You can't because the PHP PDO driver doesn't support fractional seconds in timestamps. A work around is to select the timestamp as a string instead so the PDO driver doesn't know its really a timestamp, simply by doing $query->selectRaw(DB::raw("CONCAT(my_date_column) as my_date_column"))
however this means you can't use the default select for all fields so querying becomes a real pain. Also you need to override getDateFormat on the model.
// override to include micro seconds when dates are put into mysql.

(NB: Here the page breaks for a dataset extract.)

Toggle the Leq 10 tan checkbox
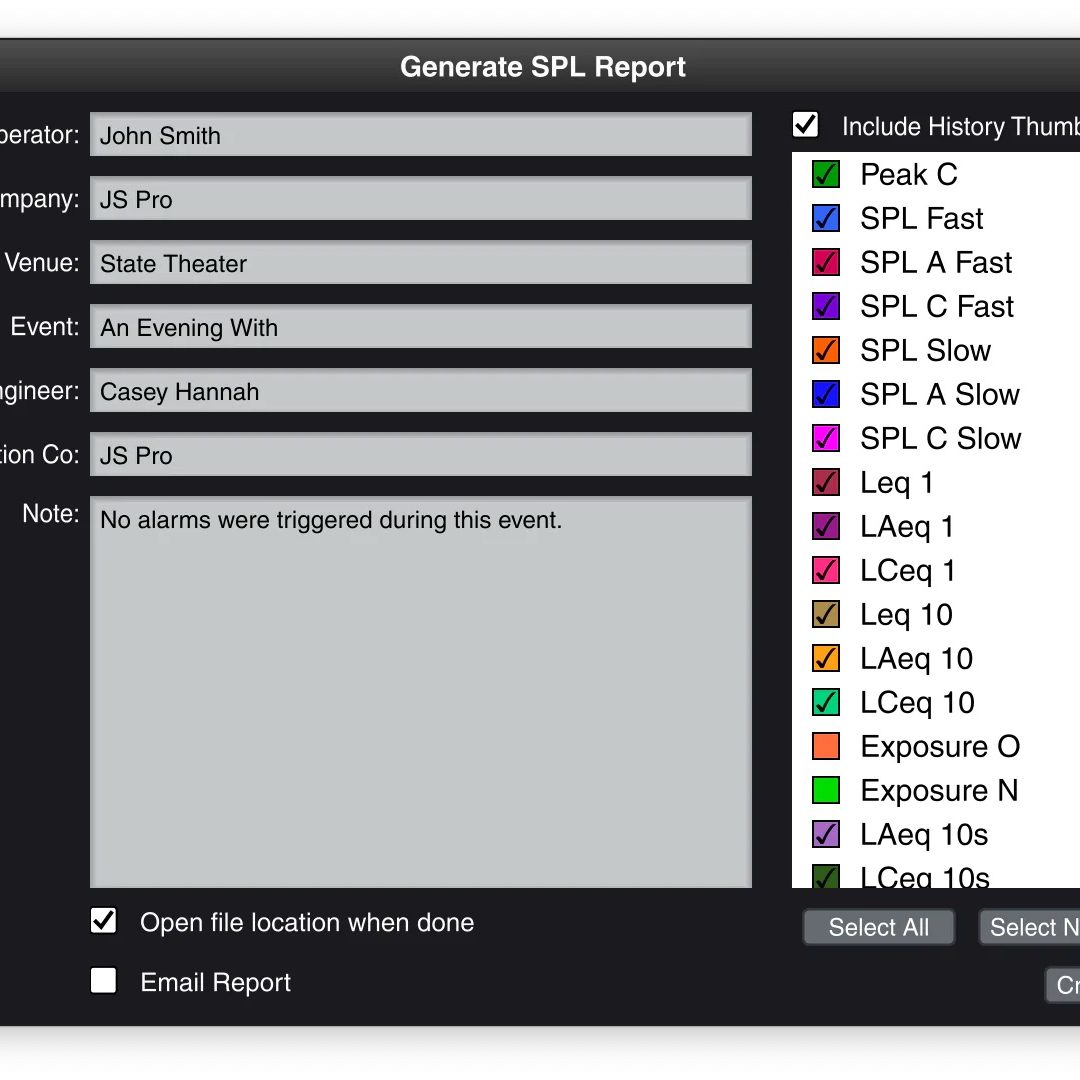This screenshot has width=1080, height=1080. pyautogui.click(x=825, y=615)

protected function getDateFormat()
{
return 'Y-m-d H:i:s.u';
}
Finally in your migration rather than nullableTimestamps, outside of the Schema callback do:
DB::statement("ALTER TABLE `$tableName` ADD COLUMN created_at TIMESTAMP(3) NULL");
Note this example was for 3 decimal places however you can have up to 6 if you like, by changing the 3 to a 6 in two places, in the alter table and in the sprintf and also adjusting the multiplier * 1000 to 1000000 for 6.
Hopefully some day PHP PDO will be updated to fix this, but its been over 5 years and nothings changed so I don't have my hopes up. In case you are interested in the details, see this bug report:
http://grokbase.com/t/php/php-bugs/11524dvh68/php-bug-bug-54648-new-pdo-forces-format-of-datetime-fields
I found that link in this other answer which might help you more understand the issue:
https://stackoverflow.com/a/22990991/259521
PHP is really showing its age lately, and I would consider this issue one of my reasons for considering moving to the more modern Node.js.